Jigme Phuntsok was the most influential lama of the Nyingma tradition of Tibetan Buddhism in contemporary Tibet (according to Khenpo Samdup who was his disciple). A Tibetan Buddhist meditation master and renowned teacher of Great Perfection (Dzogchen), he established the Sertha Buddhist Institute in 1980, known locally as Larung Gar, a non-sectarian study center with approximately 10,000 monks, nuns, and lay students at its highest count. He played an important role in revitalizing the teaching of Tibetan Buddhism following the liberalization of religious practice in 1980.
Jigme Phuntsok was also an extraordinary Terton (Buddhist treasure revealer), uncovering many treasures texts in Tibet, as well as other parts of China, and India. In the 1990s, he began an appeal to traditional Tibetan yak herders to refrain from commercial sale of their livestock for spiritual and cultural reasons that has grown into the Anti-Slaughter Movement.

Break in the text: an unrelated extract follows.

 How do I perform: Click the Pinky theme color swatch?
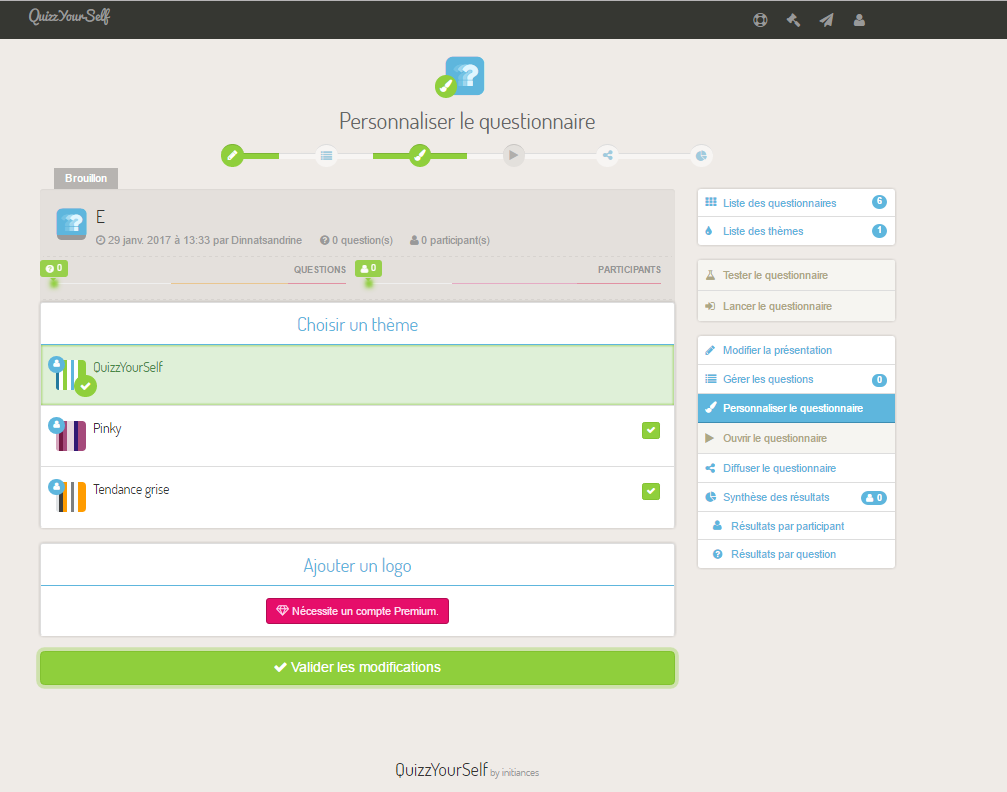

Jigme Phuntsok was born in 1933, the third day of the first month of the year of the Water Bird, in Golog Serthar Amdo region of Tibet), or the rugged washul Sertar region of the Tibetan cultural region of Amdo, a vast expanse of high-plateau grasslands. He adopted Manjusri as his personal deity and he is said to have had visions of him several times, including once in 1987 when he visited Mount Wutai, the holy mountain abode of Majushri in China. At the age of five, Khenpo was recognized as the reincarnate of Tertön Sogyal, guru to the 13th Dalai Lama Thubten Gyatsho, and became a monk at Nubzur Gonpa, a branch of the Palyul monastery in Sertar. He received formal religious training under Thubga Rinpoche at Changma Rithro in Dzachukha and was selected to become abbot of Nubzur at the age of twenty-four.